Think of a wonderful thought, any merry little thought.
When I was little, I spent a lot of time trying to fly. I’ve always had an overactive imagination and I mostly used it to convince myself that anything was possible, no matter how fantastic. I thought there was another world on the other side of the mirror, if only I could find a way in. I tried drawing a door on the side of our house because, in Beetlejuice, that’s how they got into the underworld. Sometimes I’d click my heels together three times, even without ruby slippers, thinking it might eventually take me to Oz. And it was why I would try to fly whenever I got the chance.
The ways in which I tried to fly were varied, frequent, and mostly unsafe:
Standing at the top of the jungle gym at recess with my eyes closed, thinking happy thoughts and waiting for a burst of strong wind before jumping off.
Hanging off the monkey bars by my knees and then dropping, thinking the fear would cause the flight response to kick in.
Jumping off of swings once they got as high as possible.
Jumping off of anything, really, with an umbrella (thanks, Mary Poppins).
Sitting on various rugs in our house, urging them to take off, in case one of them was actually a flying carpet like in Aladdin.
And my personal favorite, standing on one end of a teeter totter and asking my friend to push really hard on the other end, assuming I’d soar gracefully into the air. (Narrator: she did not.)
Lately, all I’ve wanted to do is fly away from my problems. So far, no luck, though I haven’t tried the teeter totter thing.
It’s probably not all that surprising that I’ve been struggling lately. Physically, I’m starting to feel more like myself, with the exception of eating and speaking (which is going to be a struggle for...a while, maybe forever). Mentally? Oof, I don’t know.
Since surgery, I’ve been so focused on how my body is feeling that I’ve mostly ignored my mental well-being. I knew, in the back of my mind, that I’d have to process everything eventually, but I didn’t have the headspace or the energy for it at the time. But now it’s like this tidal wave of trauma, all hitting at once. (Basically, I procrastinated on feeling all of my feelings which...if that isn’t the story of my life, I don’t know what is.)
What that means is that EVERYTHING feels really hard right now and like it takes energy I don’t have. For instance, my speech has gotten much more understandable, but it’s still exhausting to speak. My tongue gets tired if I talk too much or for too long. My mouth is still incredibly dry from radiation, which makes talking even harder. And I still find myself feeling, just, kind of SAD after I talk to people. It was one of the first things I asked my therapist about, because I couldn’t figure out why I was feeling that way.
“You’re grieving,” she said. “You’re grieving the old you, and every time you speak, you’re forced to think about all you’ve been through.”
It was such a DUH moment. Of course I’m grieving! This stuff isn’t going to just go away. It’s why I cycle through a million emotions a day, most of which I can’t even identify. It reminds me of how I felt the week I was first diagnosed. Just…a mess of tears and feelings and confusion.
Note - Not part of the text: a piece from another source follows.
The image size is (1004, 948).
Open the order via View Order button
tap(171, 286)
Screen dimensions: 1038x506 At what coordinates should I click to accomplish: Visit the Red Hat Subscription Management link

At the end of that week, Joe and I went in search of a reminder that there was still a world that existed beyond cancer. We ended up at a quiet nature preserve we’d never been to, where a short hike led us to a deserted beach. At the time, I wrote that visiting that spot allowed me to realize that the things I was feeling wouldn’t be forever. That the real me would still be waiting when treatment was over. That my life wouldn’t be cancer forever. It’s something I keep trying to remind myself as I work through the bad feelings that continue to pop up.
Joe and I went back to that spot last weekend. It was another beautiful day. When we arrived at the trail, we were greeted by a multitude of weird ducks. When we got to the beach? Two black oystercatchers! A goldeneye hung out in the water near us, diving for food. A harbor seal popped its little head out of the water, having just caught a fish, and we stared in amazement as two bald eagles swooped down and stole the fish from the seal before flying away, screeching like a couple of assholes.
Again, we had the beach to ourselves. I spent some time poking around rocks and tidepools, kneeling to admire all of the tiny snails. I couldn’t help but compare this trip to the last one. Joe and I are doing so much better than we were at that time, even though it’s still a daily struggle to claw our way back to some semblance of normal.
Physically, though, I can’t help but catalogue all of the ways I feel so much worse than I did then, even though when we last visited, I had cancer aggressively attacking my body. Since that time, I’ve lost parts of myself, had parts rebuilt, had my body poisoned and burned from the inside out, and I’ll be recovering from all of it for a long time.
But, just like last time we were there, it was a reminder that nothing is forever. The last time we visited was the end of the worst week of my life, and I was so unsure of where things were going and how we’d make it through. Now that we have? I know that I’m capable of so much more than I ever realized. If I can make it through the last six months, I can make it through the next six, and then the next and the next and the next, until this constant daily struggle feels like a distant memory.
And hey, I’m still waiting on my radiation superpowers. Fingers crossed for flight. I need to talk to a couple of eagles about being nicer to seals.